Stored items
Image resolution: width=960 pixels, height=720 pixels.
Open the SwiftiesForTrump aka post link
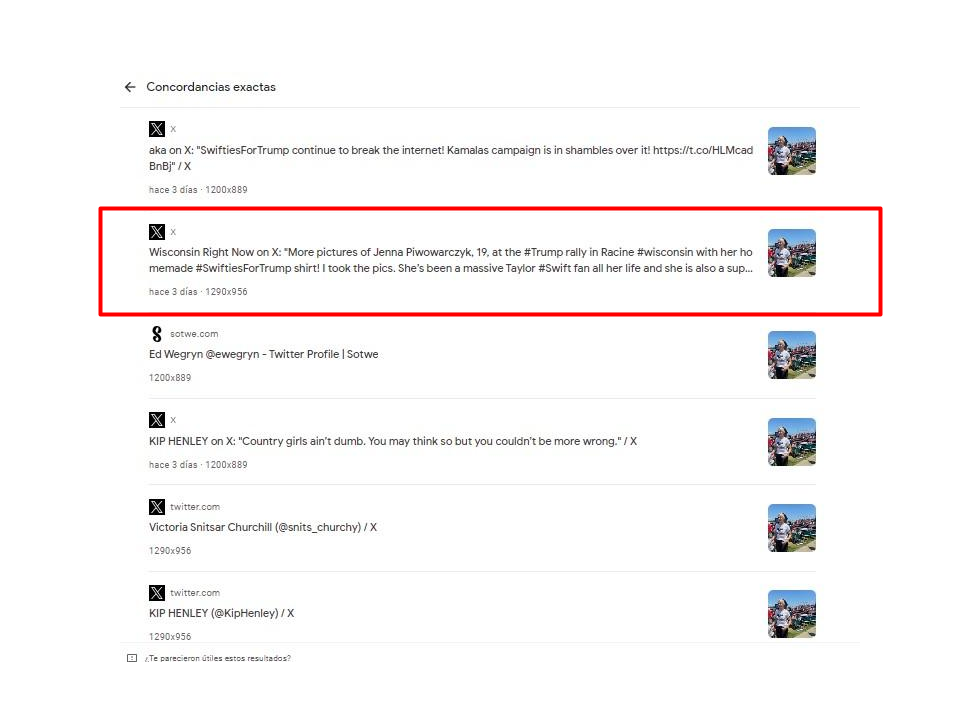451,158
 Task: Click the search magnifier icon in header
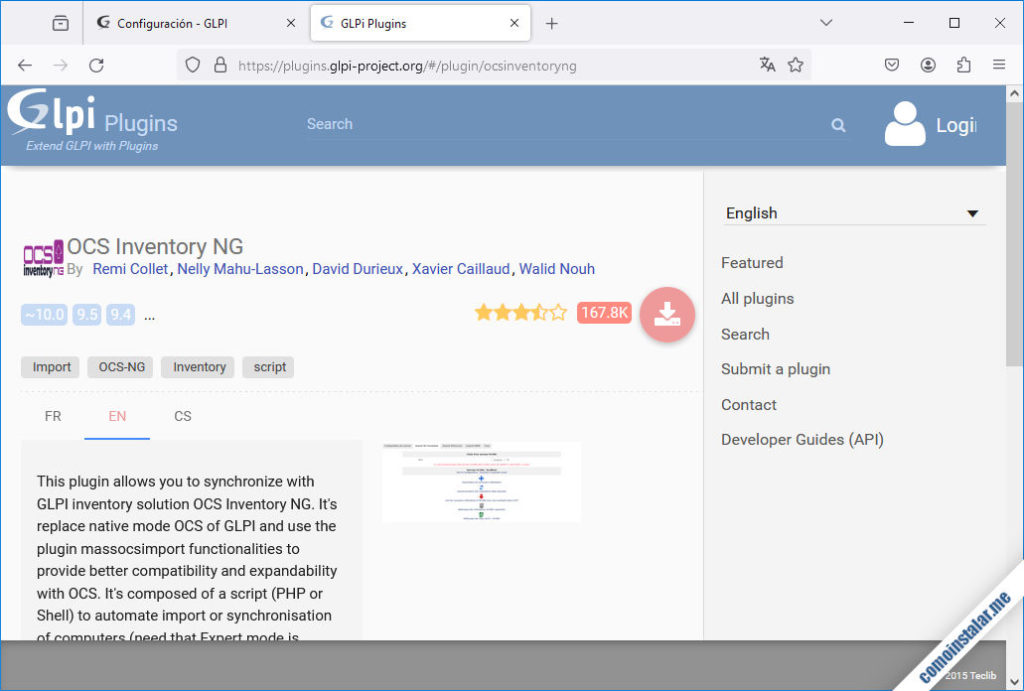point(838,125)

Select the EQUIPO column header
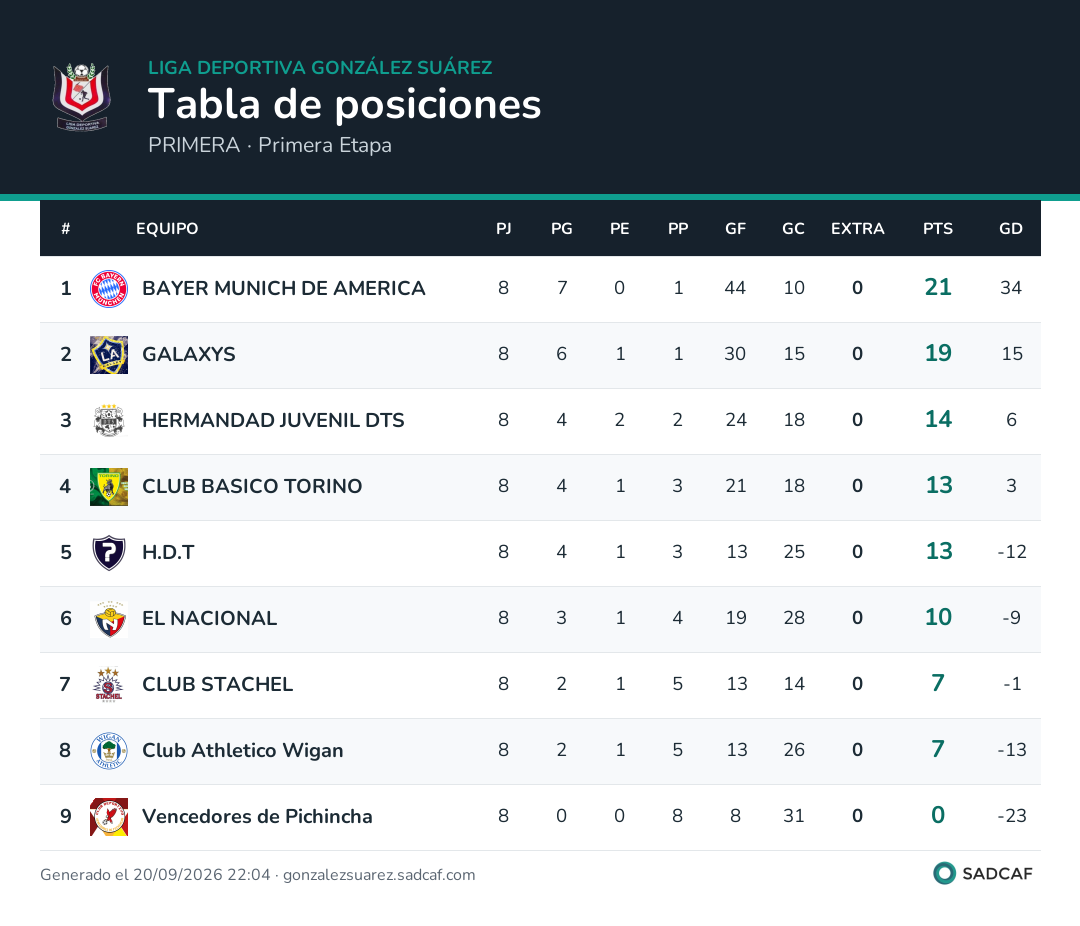pos(167,229)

> What you will do
Without including any pictures, print each record exactly.

> Answer to this task
Image resolution: width=960 pixels, height=720 pixels.
Open the SwiftiesForTrump aka post link
451,158
 Task: Click the search magnifier icon in header
point(838,125)

Select the EQUIPO column header
pos(167,229)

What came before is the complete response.